Where will Dr M sit?
A Bersatu insider said the Langkawi MP did not want to be seated on the government bench because “he does not want to sit with the kleptocrats”. But those in PKR do not want to engage him anymore. They feel betrayed.
Joceline Tan, The Star
There will be no debates or motions at next month’s Parliament meeting but there will be a numbers game which Tan Sri Muhyiddin Yassin intends to win.
DATUK Seri Anwar Ibrahim has been to the Prime Minister’s office many times in the last two years but his most recent visit was perhaps the most controversial.
Hours after the Opposition Leader emerged from his meeting with Tan Sri Muhyiddin Yassin, the rumours and accusations started flying that Anwar was giving the new government too much face and even that he was cutting a deal with the Prime Minister.
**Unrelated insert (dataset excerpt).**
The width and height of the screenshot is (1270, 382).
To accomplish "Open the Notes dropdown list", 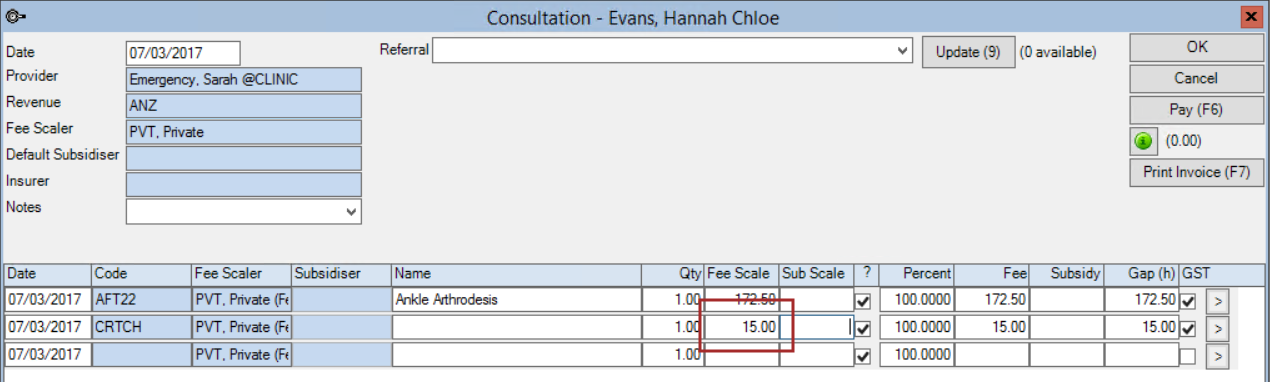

His PKR comrades were upset that the visit would be construed as endorsing what the Pakatan Harapan Opposition has labelled as a backdoor government.
It was apparently none of the above and Anwar, said his long-time friend Prof Datuk Dr Redzuan Othman, had initially resisted the meeting because of the implications involved.
Anwar only went after being persuaded by several emissaries and he has since insisted that he met Muhyiddin in the context of the coronavirus crisis and in the national interest.
Whichever way one looks at it, the meeting sends a powerful message of some sort of detente between two adversaries, that you can be on opposite sides and still have discussions.